▶ _Provided entries_
━━━━━━━━━━━━━━━━
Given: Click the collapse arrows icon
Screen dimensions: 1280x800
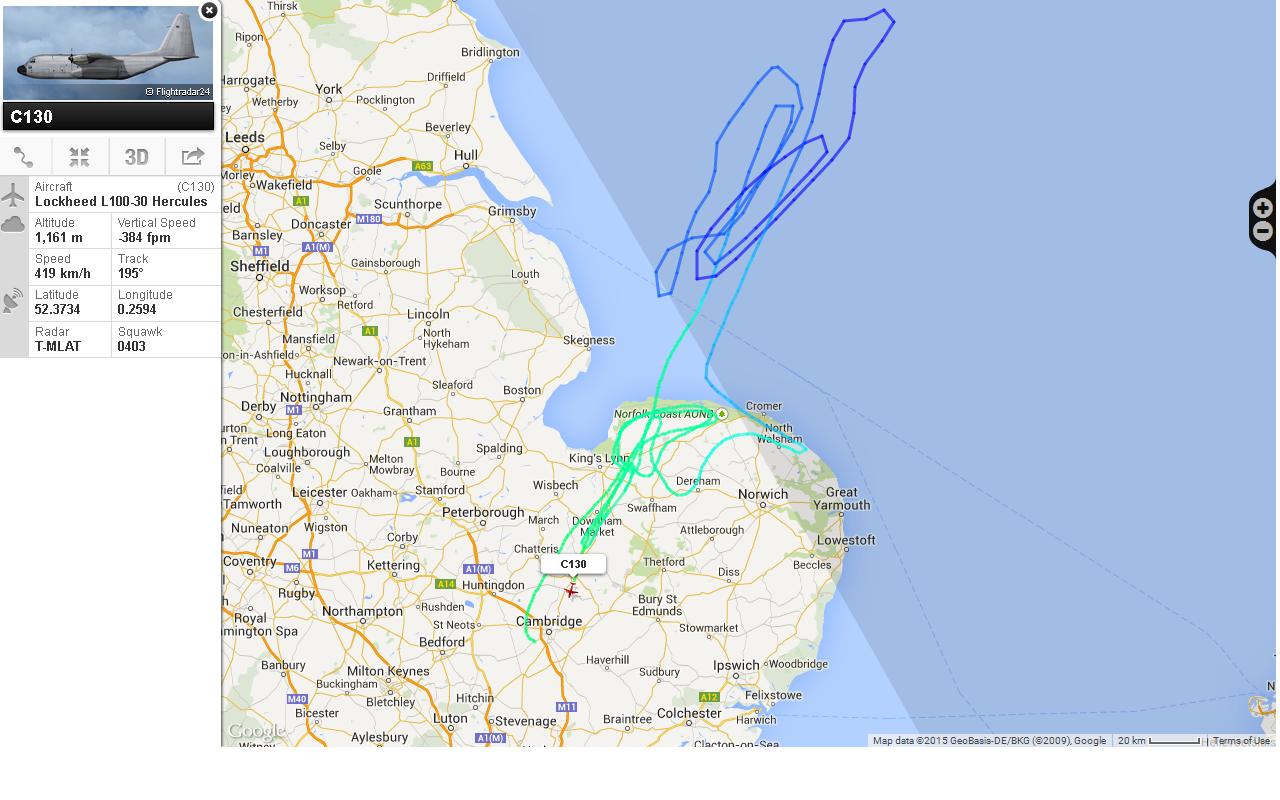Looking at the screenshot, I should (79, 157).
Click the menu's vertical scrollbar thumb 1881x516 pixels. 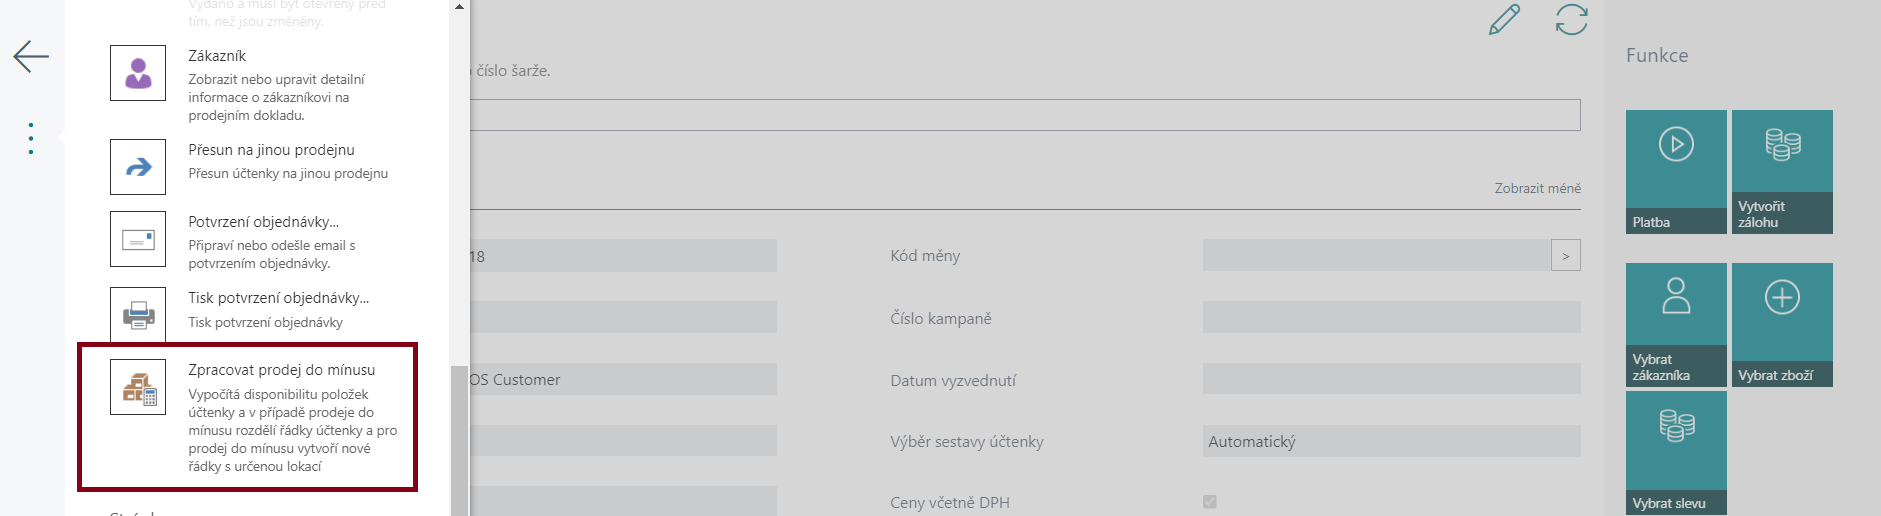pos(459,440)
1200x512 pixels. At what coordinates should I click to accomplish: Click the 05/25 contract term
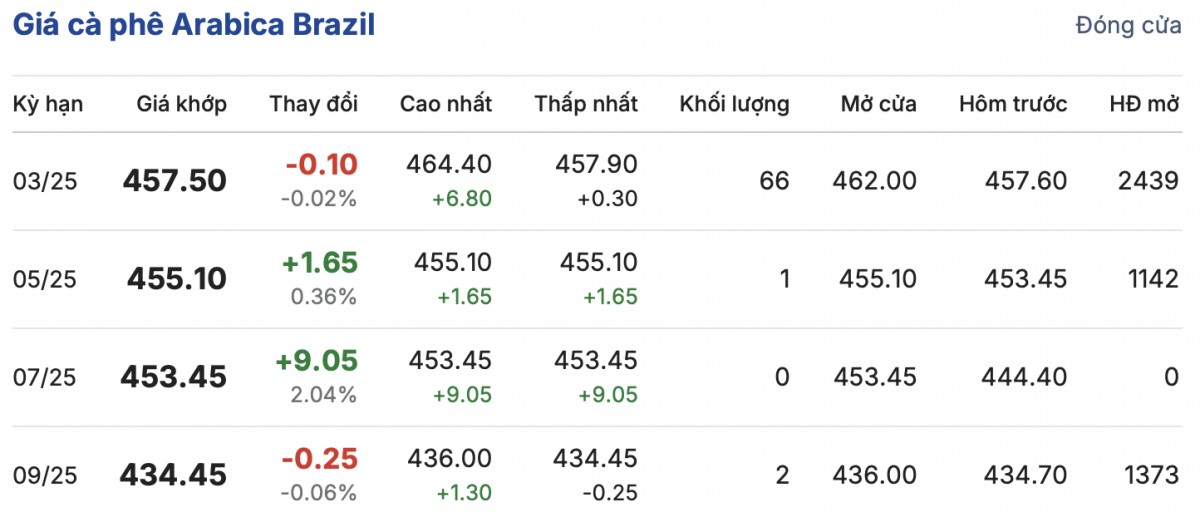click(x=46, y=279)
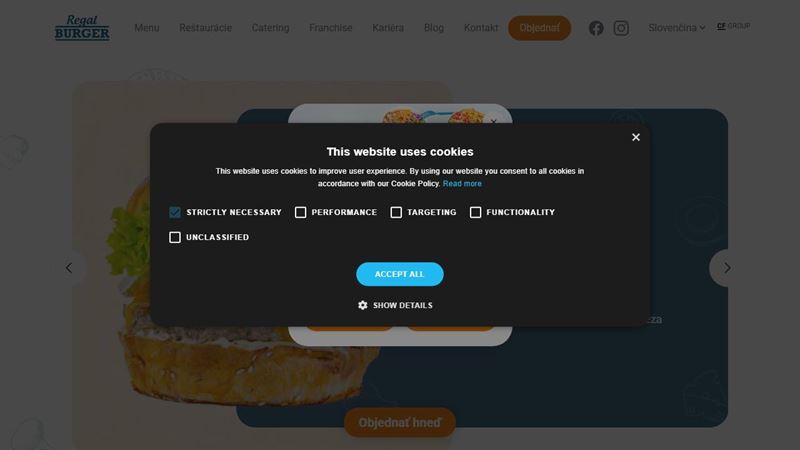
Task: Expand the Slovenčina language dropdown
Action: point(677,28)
━━━━━━━━━━━━━━━━
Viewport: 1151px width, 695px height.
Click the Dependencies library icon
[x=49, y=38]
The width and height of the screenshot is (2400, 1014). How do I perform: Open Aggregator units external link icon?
━━━━━━━━━━━━━━━━
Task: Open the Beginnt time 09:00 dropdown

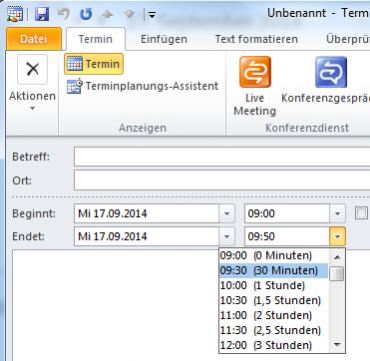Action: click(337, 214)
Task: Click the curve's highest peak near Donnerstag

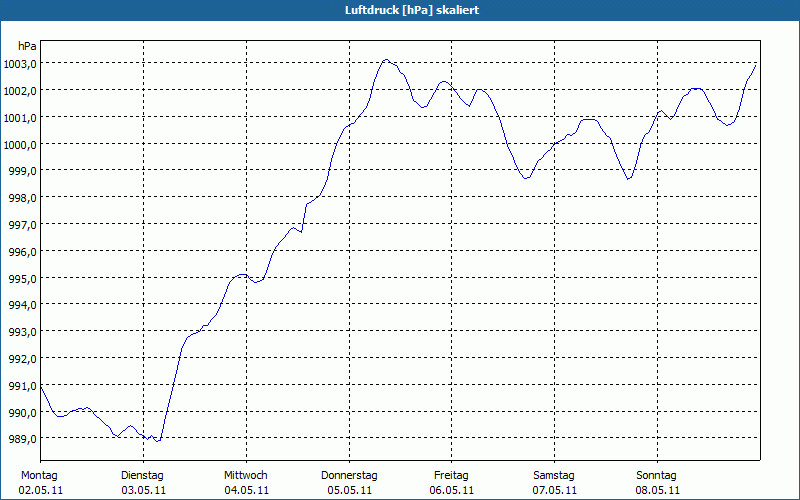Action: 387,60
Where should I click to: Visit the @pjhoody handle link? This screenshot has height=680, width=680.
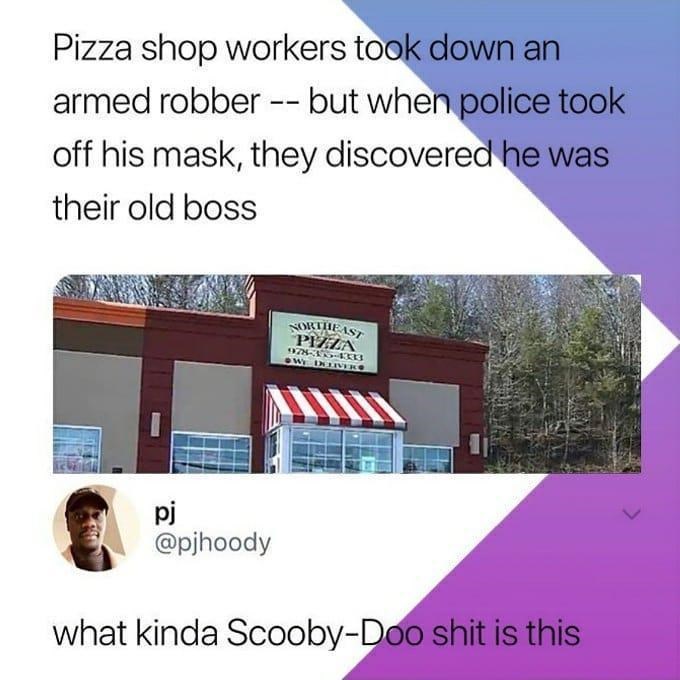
━━━━━━━━━━━━━━━━
▶ _What you have to do_
Apply a filter for "height" to the data above, then copy each line that matches.

▶ _Response_
Viewport: 1151px width, 695px height.
The width and height of the screenshot is (2400, 1014). How do I perform: Open Aggregator units external link icon?
Where should I click to: Visit the @pjhoody handle link? This screenshot has height=680, width=680.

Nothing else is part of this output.